Evidence of multi-tasking abilities.
Ability to analyze a problem from inception to completion and provide suggested solutions.
Effective and professional interpersonal skills
Highly attentive to proper handling of confidential information and documents
Ability to maintain accurate database files
Ability to function well in a team environment
Experience with patient recruitment
Experience working with Redcap
HS graduation and sufficient experience and demonstrated skills to successfully perform the assigned duties and responsibilities.
Valid California Driver’s License and have daily access to car for all work hours
Prior research experience with demonstrated independent responsibilities and activities
Must be able to provide proof of work authorization

Responsibilities

Project management duties, including organizing implementation plans and managing timelines and workflow.
Meeting coordination, including organizing multiple team member schedules, developing agendas, and content for steering committee meetings.
Direct study site outreach, including drafting and preparing emails to participating facilities, responding to site questions by email and/or by phone.
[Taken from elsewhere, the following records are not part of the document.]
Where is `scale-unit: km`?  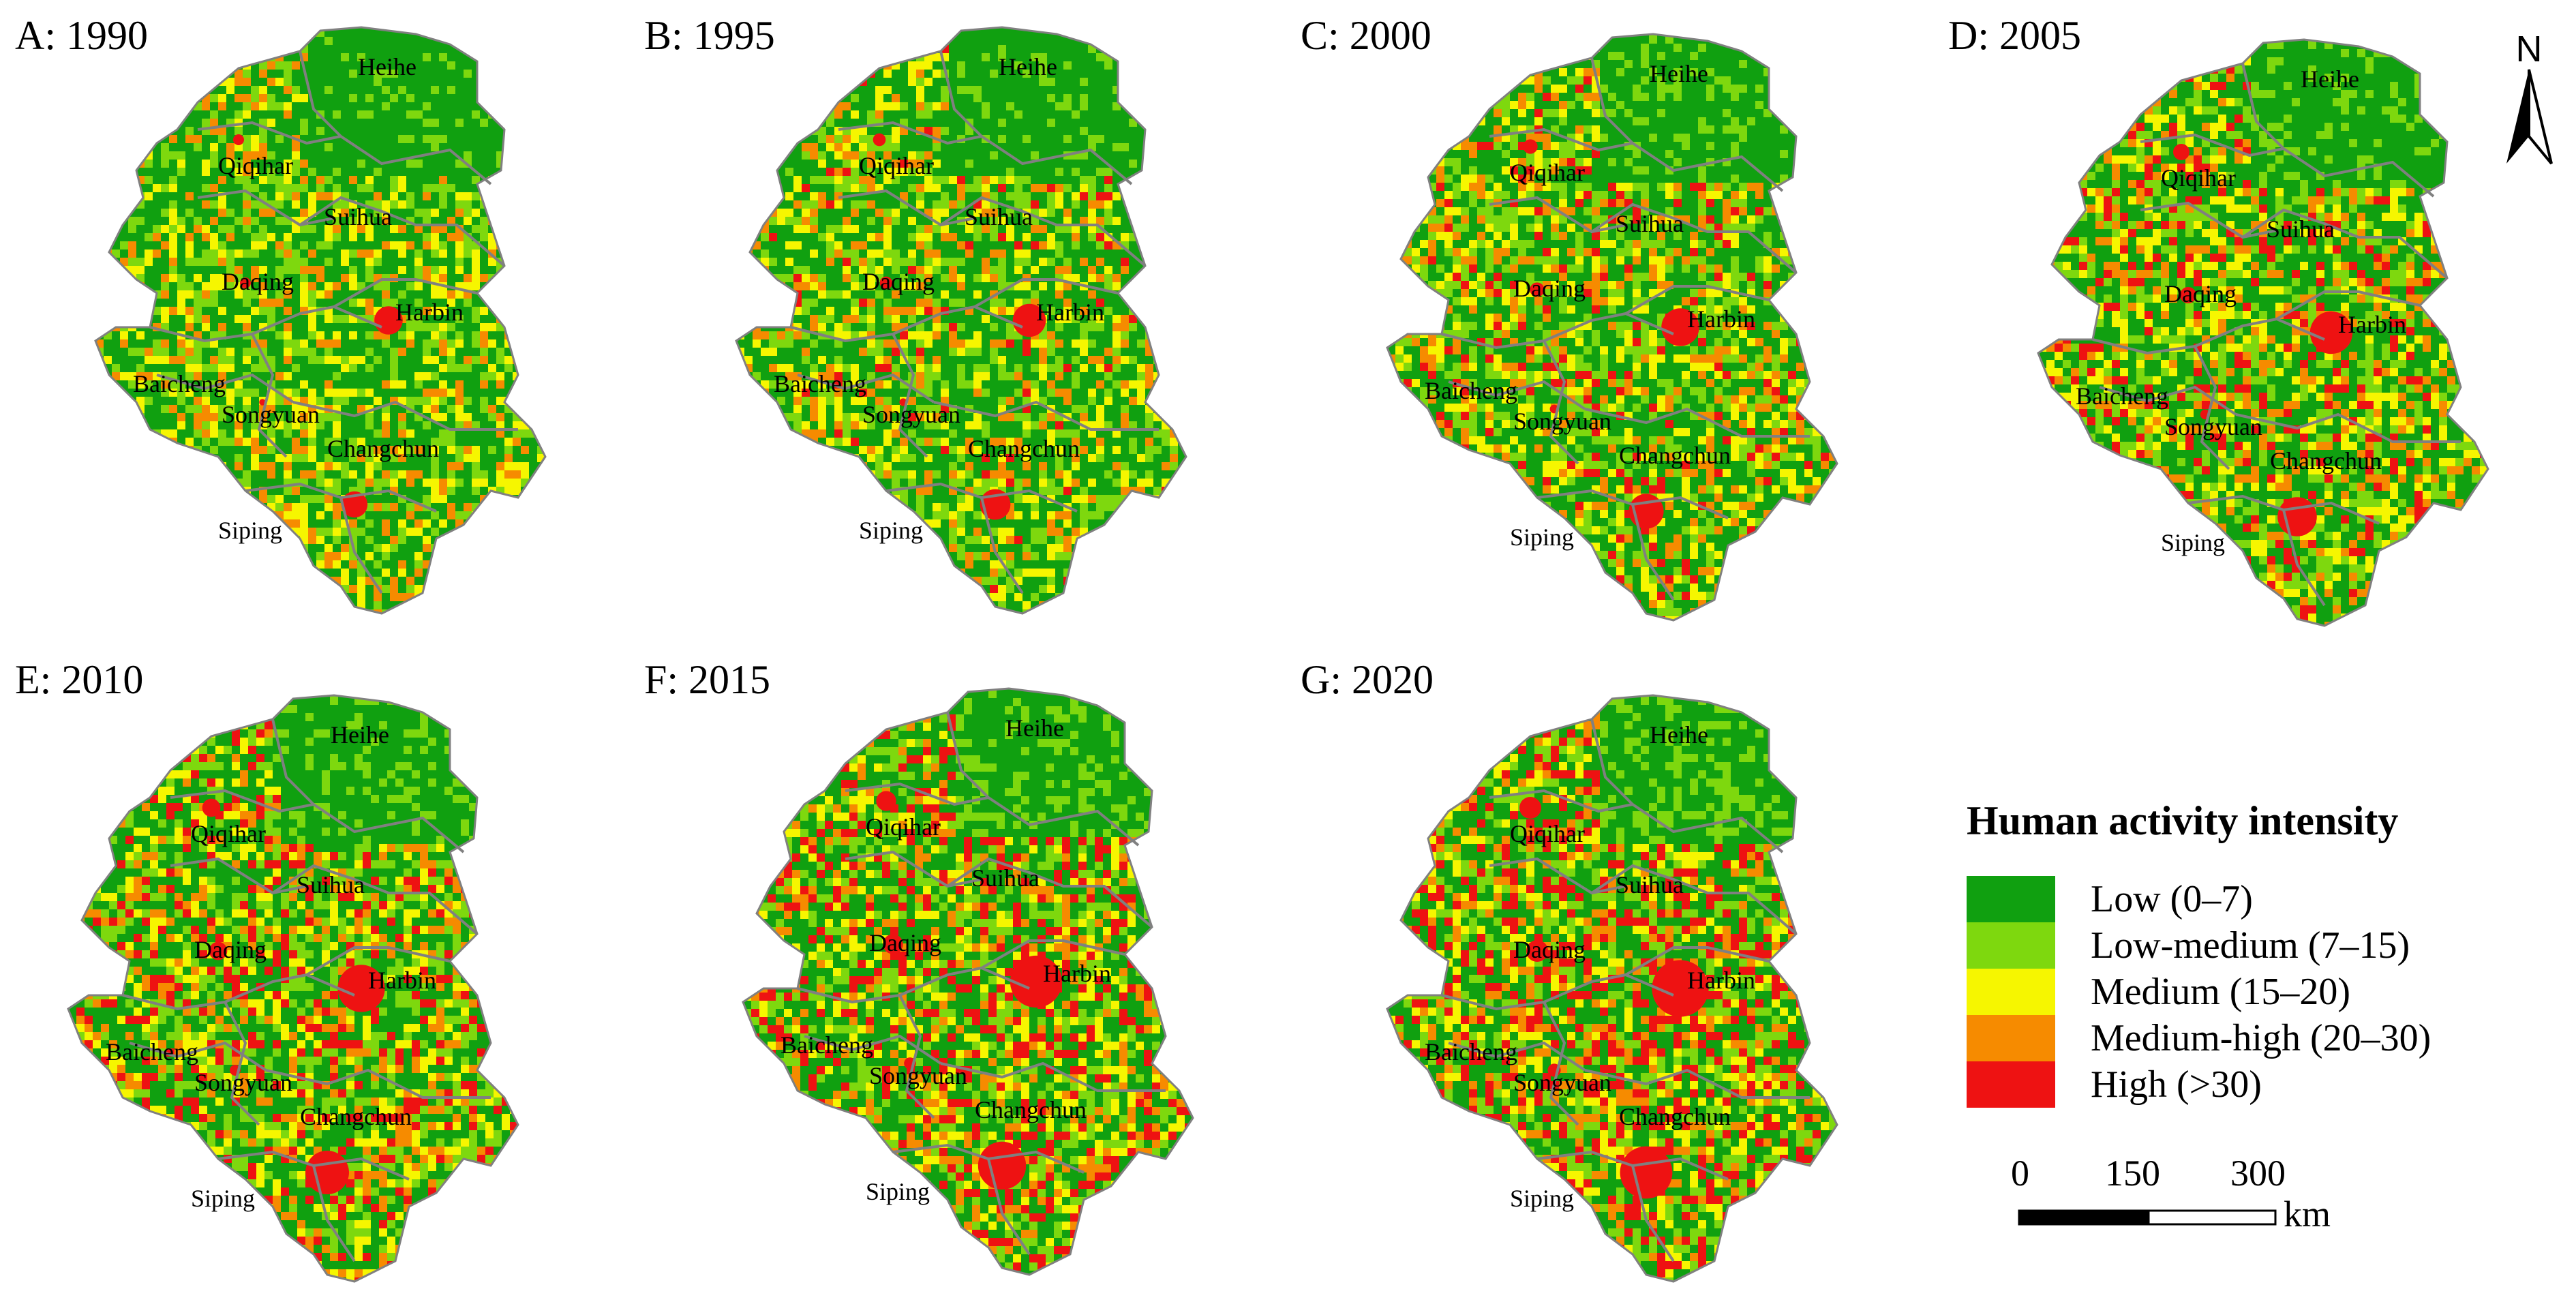 scale-unit: km is located at coordinates (2308, 1214).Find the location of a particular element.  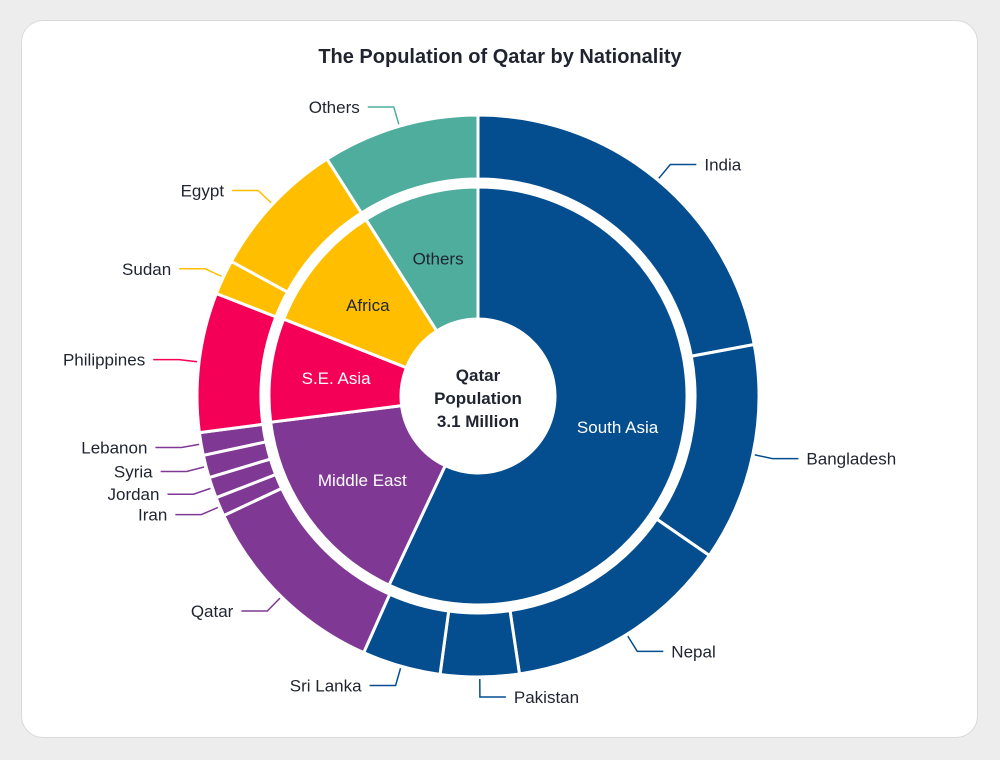

leader-syria is located at coordinates (182, 470).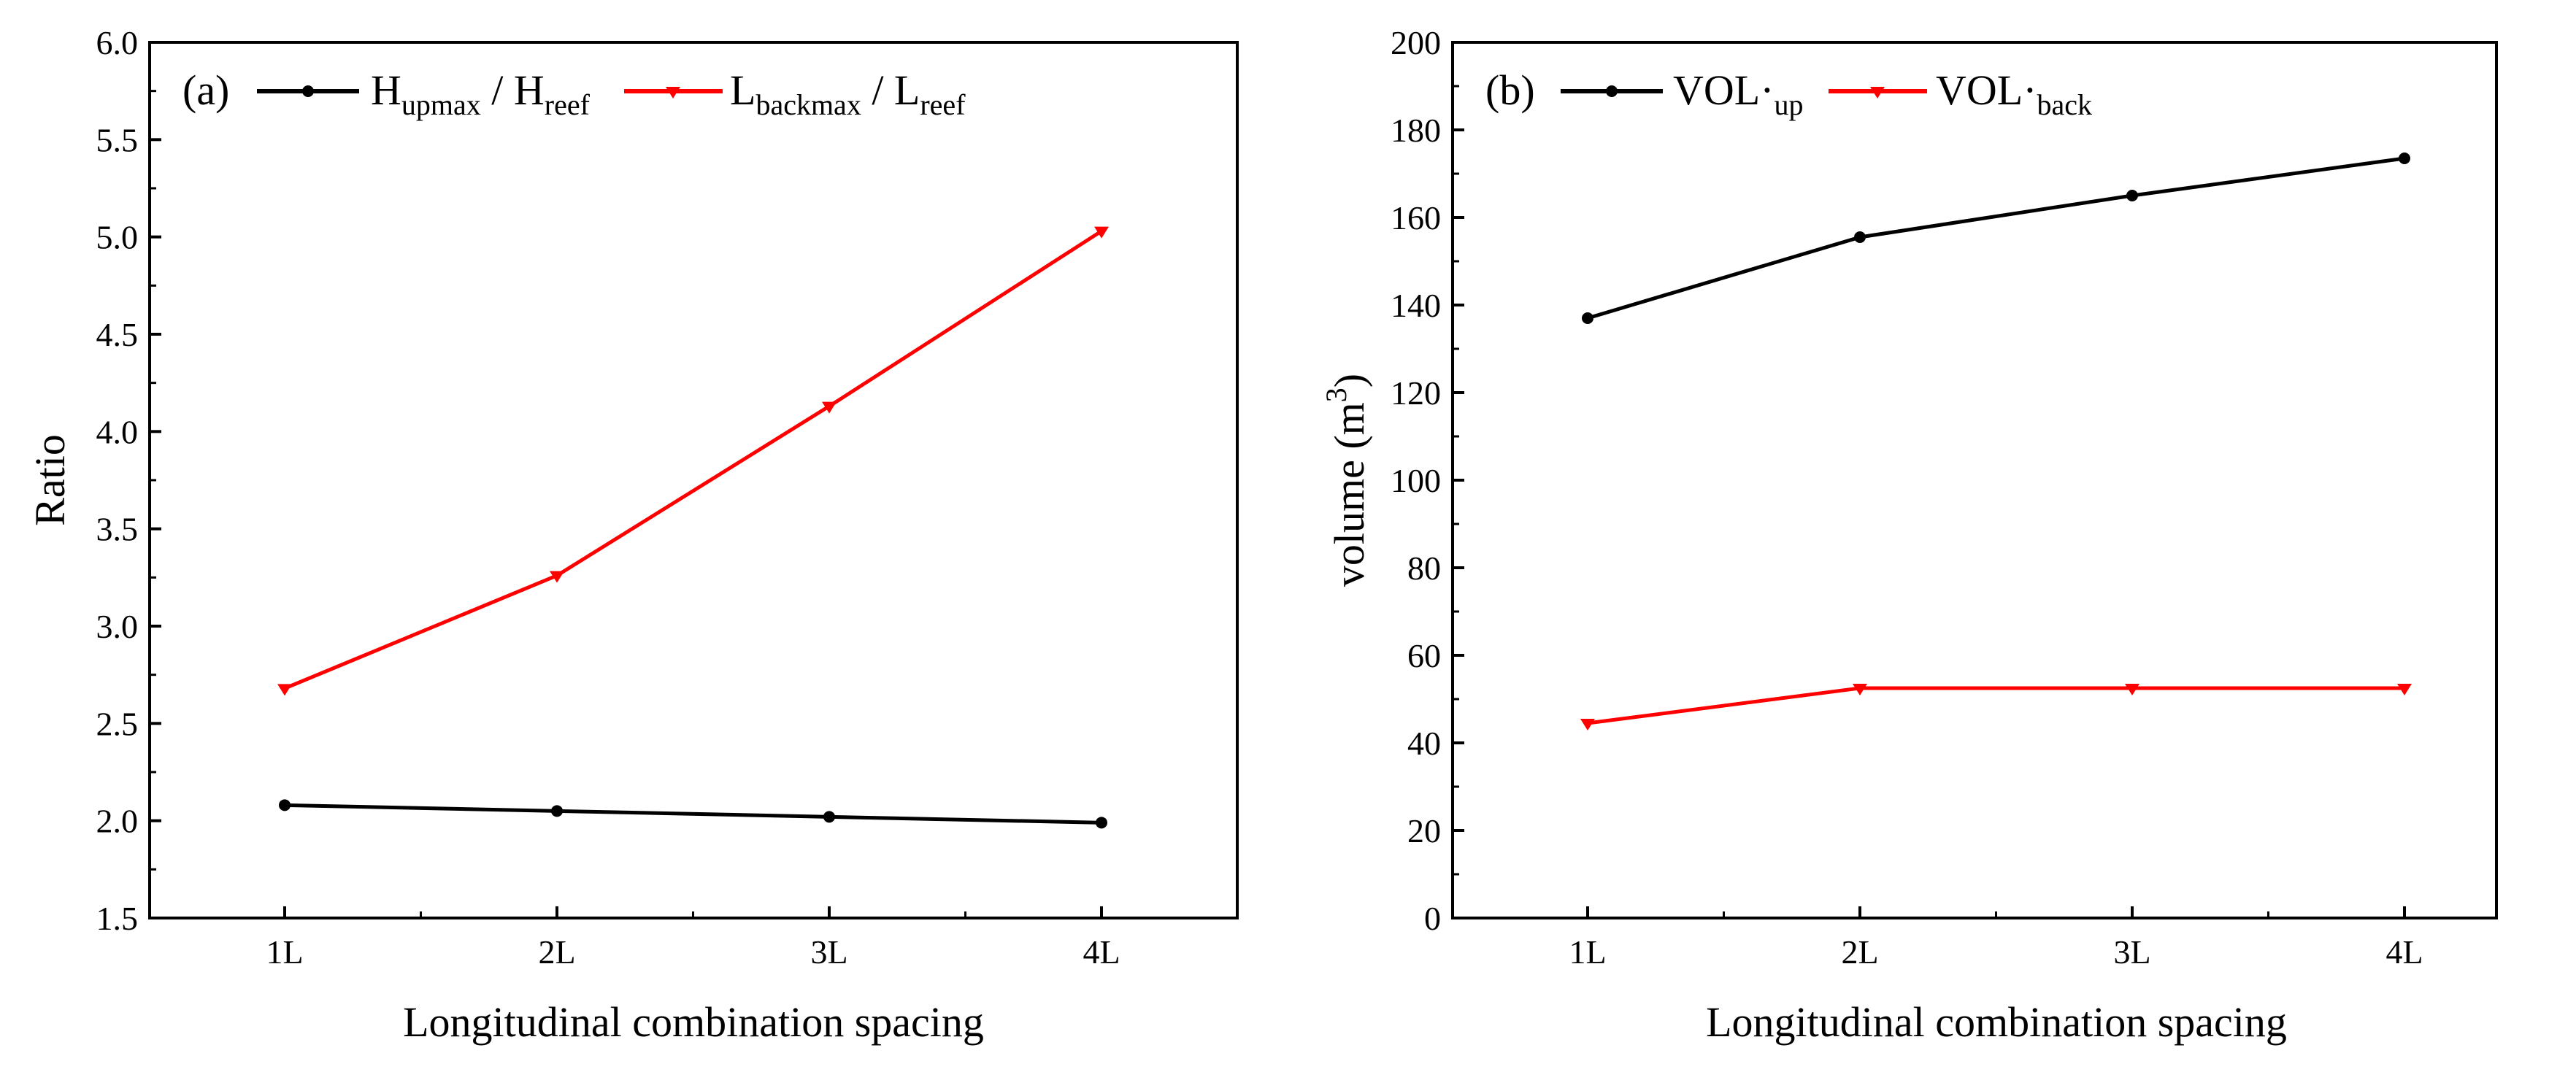 The width and height of the screenshot is (2576, 1072). What do you see at coordinates (1424, 743) in the screenshot?
I see `y-tick-label: 40` at bounding box center [1424, 743].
Creating training and educational documents, developing and completing data collection tools, protocol management, recruitment and/or developing protocol scripts, surveys, and preparatory documents.
Preparing presentations and other educational materials for investigators.
Data entry and creation of figures and graphs.
Providing IRB support for drafts, submissions, modifications and progress reports.
Interfacing with collaborators at participating sites.
Travel to ensure accurate conduct and progress during various stages of the project.
Field support as needed, including specimen collection and chart reviews/redaction.